• _WHAT NEEDS TO BE DONE_:
Reproduce every line of the material below word for word, without changing anything.

• _MATERIAL SHOWN_:
_ _ _ _

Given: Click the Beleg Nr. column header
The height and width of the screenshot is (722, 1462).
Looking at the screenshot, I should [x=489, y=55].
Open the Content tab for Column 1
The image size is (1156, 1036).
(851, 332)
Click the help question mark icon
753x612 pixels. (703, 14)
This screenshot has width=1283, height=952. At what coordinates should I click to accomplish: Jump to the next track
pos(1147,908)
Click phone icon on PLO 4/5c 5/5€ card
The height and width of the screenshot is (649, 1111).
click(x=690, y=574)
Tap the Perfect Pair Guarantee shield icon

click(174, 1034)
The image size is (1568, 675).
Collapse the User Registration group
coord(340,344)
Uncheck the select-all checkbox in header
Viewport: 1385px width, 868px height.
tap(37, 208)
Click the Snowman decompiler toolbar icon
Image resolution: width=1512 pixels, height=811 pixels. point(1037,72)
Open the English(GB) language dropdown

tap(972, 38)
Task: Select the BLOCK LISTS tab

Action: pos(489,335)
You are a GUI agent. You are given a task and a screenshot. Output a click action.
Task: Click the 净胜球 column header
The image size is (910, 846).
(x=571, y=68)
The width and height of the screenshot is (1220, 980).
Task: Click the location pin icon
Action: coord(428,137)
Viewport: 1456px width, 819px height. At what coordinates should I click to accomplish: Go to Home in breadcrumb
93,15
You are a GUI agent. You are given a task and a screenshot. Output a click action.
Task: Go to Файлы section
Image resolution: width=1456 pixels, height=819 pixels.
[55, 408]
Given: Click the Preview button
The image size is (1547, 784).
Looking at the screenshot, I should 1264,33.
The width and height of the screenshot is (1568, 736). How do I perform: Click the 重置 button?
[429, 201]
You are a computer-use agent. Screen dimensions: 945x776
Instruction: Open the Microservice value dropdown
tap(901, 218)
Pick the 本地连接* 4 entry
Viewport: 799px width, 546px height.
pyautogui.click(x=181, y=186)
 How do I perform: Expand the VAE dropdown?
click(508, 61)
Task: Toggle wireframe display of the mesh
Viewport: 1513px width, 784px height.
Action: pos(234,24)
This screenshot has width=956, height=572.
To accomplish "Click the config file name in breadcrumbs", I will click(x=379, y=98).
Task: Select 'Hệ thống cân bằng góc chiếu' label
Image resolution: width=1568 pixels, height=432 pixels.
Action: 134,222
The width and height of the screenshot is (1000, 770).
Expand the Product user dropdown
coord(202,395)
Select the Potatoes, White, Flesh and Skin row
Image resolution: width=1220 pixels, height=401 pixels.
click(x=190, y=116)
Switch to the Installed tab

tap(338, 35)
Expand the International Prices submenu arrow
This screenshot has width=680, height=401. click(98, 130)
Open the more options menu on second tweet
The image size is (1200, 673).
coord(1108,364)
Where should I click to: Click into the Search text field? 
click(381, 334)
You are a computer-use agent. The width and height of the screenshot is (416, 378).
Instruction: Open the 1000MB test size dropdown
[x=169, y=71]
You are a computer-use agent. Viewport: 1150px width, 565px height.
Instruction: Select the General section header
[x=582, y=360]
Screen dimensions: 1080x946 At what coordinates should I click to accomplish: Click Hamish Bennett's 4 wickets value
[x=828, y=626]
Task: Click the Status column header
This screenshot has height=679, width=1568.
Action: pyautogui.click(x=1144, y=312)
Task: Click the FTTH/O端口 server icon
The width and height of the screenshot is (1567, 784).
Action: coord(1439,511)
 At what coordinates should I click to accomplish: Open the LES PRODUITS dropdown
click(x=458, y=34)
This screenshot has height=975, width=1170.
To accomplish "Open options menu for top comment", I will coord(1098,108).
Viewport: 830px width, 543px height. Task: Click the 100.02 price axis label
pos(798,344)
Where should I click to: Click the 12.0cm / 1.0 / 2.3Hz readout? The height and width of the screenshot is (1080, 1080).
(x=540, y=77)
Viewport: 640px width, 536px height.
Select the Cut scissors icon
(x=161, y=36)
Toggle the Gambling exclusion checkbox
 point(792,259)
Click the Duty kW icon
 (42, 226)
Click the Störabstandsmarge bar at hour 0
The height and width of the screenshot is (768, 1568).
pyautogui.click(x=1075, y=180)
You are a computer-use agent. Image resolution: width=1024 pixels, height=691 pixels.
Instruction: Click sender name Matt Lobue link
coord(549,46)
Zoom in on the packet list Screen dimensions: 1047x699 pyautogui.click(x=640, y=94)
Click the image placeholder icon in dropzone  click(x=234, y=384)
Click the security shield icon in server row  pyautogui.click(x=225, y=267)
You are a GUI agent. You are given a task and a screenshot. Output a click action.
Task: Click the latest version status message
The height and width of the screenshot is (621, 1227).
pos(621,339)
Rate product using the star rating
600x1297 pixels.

_ _ _ _

• _THE COMPLETED TASK_:
Given: Click the Beleg Nr. column header
The height and width of the screenshot is (722, 1462).
Looking at the screenshot, I should [x=489, y=55].
Open the Content tab for Column 1
The image size is (1156, 1036).
(851, 332)
Click the help question mark icon
753x612 pixels. (703, 14)
This screenshot has width=1283, height=952. At what coordinates should I click to accomplish: Jump to the next track
pos(1147,908)
Click phone icon on PLO 4/5c 5/5€ card
The height and width of the screenshot is (649, 1111).
click(x=690, y=574)
Tap the Perfect Pair Guarantee shield icon

click(174, 1034)
The image size is (1568, 675).
Collapse the User Registration group
coord(340,344)
Uncheck the select-all checkbox in header
Viewport: 1385px width, 868px height.
tap(37, 208)
Click the Snowman decompiler toolbar icon
Image resolution: width=1512 pixels, height=811 pixels. point(1037,72)
Open the English(GB) language dropdown

tap(972, 38)
Task: Select the BLOCK LISTS tab

Action: pos(489,335)
You are a GUI agent. You are given a task and a screenshot. Output a click action.
Task: Click the 净胜球 column header
The image size is (910, 846).
(x=571, y=68)
The width and height of the screenshot is (1220, 980).
Task: Click the location pin icon
Action: coord(428,137)
Viewport: 1456px width, 819px height. At what coordinates should I click to accomplish: Go to Home in breadcrumb
93,15
You are a GUI agent. You are given a task and a screenshot. Output a click action.
Task: Go to Файлы section
Image resolution: width=1456 pixels, height=819 pixels.
[55, 408]
Given: Click the Preview button
The image size is (1547, 784).
Looking at the screenshot, I should 1264,33.
The width and height of the screenshot is (1568, 736). How do I perform: Click the 重置 button?
[429, 201]
You are a computer-use agent. Screen dimensions: 945x776
Instruction: Open the Microservice value dropdown
tap(901, 218)
Pick the 本地连接* 4 entry
Viewport: 799px width, 546px height.
pyautogui.click(x=181, y=186)
 How do I perform: Expand the VAE dropdown?
click(508, 61)
Task: Toggle wireframe display of the mesh
Viewport: 1513px width, 784px height.
Action: pos(234,24)
This screenshot has width=956, height=572.
To accomplish "Click the config file name in breadcrumbs", I will click(x=379, y=98).
Task: Select 'Hệ thống cân bằng góc chiếu' label
Image resolution: width=1568 pixels, height=432 pixels.
Action: 134,222
The width and height of the screenshot is (1000, 770).
Expand the Product user dropdown
coord(202,395)
Select the Potatoes, White, Flesh and Skin row
Image resolution: width=1220 pixels, height=401 pixels.
click(x=190, y=116)
Switch to the Installed tab

tap(338, 35)
Expand the International Prices submenu arrow
This screenshot has width=680, height=401. click(98, 130)
Open the more options menu on second tweet
The image size is (1200, 673).
coord(1108,364)
Where should I click to: Click into the Search text field? 
click(381, 334)
You are a computer-use agent. The width and height of the screenshot is (416, 378).
Instruction: Open the 1000MB test size dropdown
[x=169, y=71]
You are a computer-use agent. Viewport: 1150px width, 565px height.
Instruction: Select the General section header
[x=582, y=360]
Screen dimensions: 1080x946 At what coordinates should I click to accomplish: Click Hamish Bennett's 4 wickets value
[x=828, y=626]
Task: Click the Status column header
This screenshot has height=679, width=1568.
Action: pyautogui.click(x=1144, y=312)
Task: Click the FTTH/O端口 server icon
The width and height of the screenshot is (1567, 784).
Action: coord(1439,511)
 At what coordinates should I click to accomplish: Open the LES PRODUITS dropdown
click(x=458, y=34)
This screenshot has height=975, width=1170.
To accomplish "Open options menu for top comment", I will coord(1098,108).
Viewport: 830px width, 543px height. Task: Click the 100.02 price axis label
pos(798,344)
Where should I click to: Click the 12.0cm / 1.0 / 2.3Hz readout? The height and width of the screenshot is (1080, 1080).
(x=540, y=77)
Viewport: 640px width, 536px height.
Select the Cut scissors icon
(x=161, y=36)
Toggle the Gambling exclusion checkbox
 point(792,259)
Click the Duty kW icon
 (42, 226)
Click the Störabstandsmarge bar at hour 0
The height and width of the screenshot is (768, 1568).
pyautogui.click(x=1075, y=180)
You are a computer-use agent. Image resolution: width=1024 pixels, height=691 pixels.
Instruction: Click sender name Matt Lobue link
coord(549,46)
Zoom in on the packet list Screen dimensions: 1047x699 pyautogui.click(x=640, y=94)
Click the image placeholder icon in dropzone  click(x=234, y=384)
Click the security shield icon in server row  pyautogui.click(x=225, y=267)
You are a GUI agent. You are given a task and a screenshot. Output a click action.
Task: Click the latest version status message
The height and width of the screenshot is (621, 1227).
pos(621,339)
Rate product using the star rating
600x1297 pixels.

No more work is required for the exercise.